Emily leant across him and inserted a small key into the padlock. The door creaked open, and the bags with their dark-red content shimmered there. A vampire's pile of gold at the end of the rainbow.

"Help yourself," Emily said, picking two bags out of the fridge. "The van delivered this stuff from the blood bank this morning. Fresh as a daisy!"

His hands shook. The state's artificial blood tasted shit. This stuff would be the vampire equivalent of a meal in Michelin-starred restaurant after eating beans on toast for months. But once you drank it, returning to the fake stuff took an almighty amount of willpower. Give a vampire a bit of the real thing and they hankered after the life they should lead. The one where they lived in the shadows and pounced on unvaccinated humans wherever they found them.

He swallowed the saliva that had flooded his mouth the way it did humans when faced with a slap-up meal after not eating for a long time. "I'm okay, thanks."

"No, you're not," Emily said, unscrewing the toggle on the bag and releasing the rich, iron tang of blood. "You want this more than anything."

What the hell was wrong with her? The gleeful expression on her face repulsed him as he worked out that she wanted to watch him drink. Vampires fascinated some humans, intrigued by the animalistic instinct that took over whenever they got close to blood. On the dark web, people uploaded films of vampires, mouths open, blood dripping from the teeth, tongues darting out to lick what remained around their lips and chins.

She must be one of them. No wonder she'd volunteered to help Grania find her sons, imagining the moment where she stood next to one and watched him drink blood 'live'.

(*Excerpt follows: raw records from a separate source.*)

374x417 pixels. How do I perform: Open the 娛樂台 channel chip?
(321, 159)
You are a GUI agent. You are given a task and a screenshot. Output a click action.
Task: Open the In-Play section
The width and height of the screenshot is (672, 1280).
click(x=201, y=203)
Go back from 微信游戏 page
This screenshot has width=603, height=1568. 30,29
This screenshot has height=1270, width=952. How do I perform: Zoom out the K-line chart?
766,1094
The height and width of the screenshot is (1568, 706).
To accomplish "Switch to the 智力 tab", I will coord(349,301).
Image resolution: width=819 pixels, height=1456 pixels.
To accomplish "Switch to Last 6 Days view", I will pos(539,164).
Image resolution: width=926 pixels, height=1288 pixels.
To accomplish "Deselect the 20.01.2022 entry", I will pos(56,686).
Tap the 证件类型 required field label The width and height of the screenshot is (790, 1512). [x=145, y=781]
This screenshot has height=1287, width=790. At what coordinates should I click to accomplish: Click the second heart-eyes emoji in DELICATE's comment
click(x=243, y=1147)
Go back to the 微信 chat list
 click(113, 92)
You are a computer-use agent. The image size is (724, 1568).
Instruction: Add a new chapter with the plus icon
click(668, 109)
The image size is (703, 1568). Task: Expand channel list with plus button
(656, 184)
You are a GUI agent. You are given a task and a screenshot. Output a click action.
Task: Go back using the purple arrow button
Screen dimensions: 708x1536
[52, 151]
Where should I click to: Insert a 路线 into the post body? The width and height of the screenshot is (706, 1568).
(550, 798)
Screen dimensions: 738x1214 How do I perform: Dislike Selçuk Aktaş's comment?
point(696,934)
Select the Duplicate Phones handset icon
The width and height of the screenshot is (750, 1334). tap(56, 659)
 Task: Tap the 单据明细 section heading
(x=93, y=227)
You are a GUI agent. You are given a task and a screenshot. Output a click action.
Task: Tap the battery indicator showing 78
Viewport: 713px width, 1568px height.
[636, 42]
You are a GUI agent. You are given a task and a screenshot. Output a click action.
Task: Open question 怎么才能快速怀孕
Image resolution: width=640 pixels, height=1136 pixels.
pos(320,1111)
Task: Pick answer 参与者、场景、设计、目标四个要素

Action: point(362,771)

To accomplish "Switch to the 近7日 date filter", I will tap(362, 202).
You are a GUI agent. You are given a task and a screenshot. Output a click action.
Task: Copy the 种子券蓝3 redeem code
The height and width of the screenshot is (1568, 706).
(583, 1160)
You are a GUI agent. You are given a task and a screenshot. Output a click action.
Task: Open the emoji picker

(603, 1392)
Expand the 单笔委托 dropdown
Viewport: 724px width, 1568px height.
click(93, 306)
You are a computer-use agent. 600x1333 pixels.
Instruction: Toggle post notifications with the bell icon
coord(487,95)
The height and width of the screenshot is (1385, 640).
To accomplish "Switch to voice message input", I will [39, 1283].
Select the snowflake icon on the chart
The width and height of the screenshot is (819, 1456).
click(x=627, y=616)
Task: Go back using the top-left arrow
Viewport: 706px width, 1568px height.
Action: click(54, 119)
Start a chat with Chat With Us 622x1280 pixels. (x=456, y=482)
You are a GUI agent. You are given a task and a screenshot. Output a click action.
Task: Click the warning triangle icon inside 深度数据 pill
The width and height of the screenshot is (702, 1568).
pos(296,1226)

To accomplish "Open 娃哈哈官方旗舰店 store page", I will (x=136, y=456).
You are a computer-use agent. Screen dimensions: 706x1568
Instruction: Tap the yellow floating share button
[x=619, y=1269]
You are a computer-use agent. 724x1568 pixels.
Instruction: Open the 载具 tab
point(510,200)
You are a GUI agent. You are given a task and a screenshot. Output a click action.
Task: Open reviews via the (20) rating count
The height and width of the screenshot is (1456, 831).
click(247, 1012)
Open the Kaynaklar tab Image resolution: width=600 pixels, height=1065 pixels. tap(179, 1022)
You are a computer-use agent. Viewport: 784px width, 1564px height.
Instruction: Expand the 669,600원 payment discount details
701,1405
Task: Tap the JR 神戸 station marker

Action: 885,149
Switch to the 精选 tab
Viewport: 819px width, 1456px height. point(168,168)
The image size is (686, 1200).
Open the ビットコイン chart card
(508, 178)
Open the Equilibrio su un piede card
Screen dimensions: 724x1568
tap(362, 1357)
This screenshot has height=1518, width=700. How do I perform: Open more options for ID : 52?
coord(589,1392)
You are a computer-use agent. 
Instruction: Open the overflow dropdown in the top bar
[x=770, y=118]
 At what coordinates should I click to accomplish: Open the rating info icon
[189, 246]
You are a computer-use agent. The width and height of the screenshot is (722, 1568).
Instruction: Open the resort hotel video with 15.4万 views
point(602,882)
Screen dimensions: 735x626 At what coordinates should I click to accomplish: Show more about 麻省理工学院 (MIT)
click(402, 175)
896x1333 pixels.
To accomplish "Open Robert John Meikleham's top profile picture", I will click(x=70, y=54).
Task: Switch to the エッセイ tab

"Here," she said, pressing it into his hands.

The bag burned his palms—the screams of "don't do it!" drowned out by the shrieks of "yes, yes, yes!"

Why are you hesitating? Actual blood that no-one had died to give up. Problem-free, right? That voice in his head again. The one that sounded exactly like his twin brother.

He whirled around, convinced Lewis must be hiding somewhere nearby.

"There's no-one around," Emily piped up. "Monday mornings are quiet as the grave here. No-one will catch us."

See? That voice again. Drink, you idiot.

Emily folded her arms, a smug smile in place. "Go on. It'll be our little secret, I promise."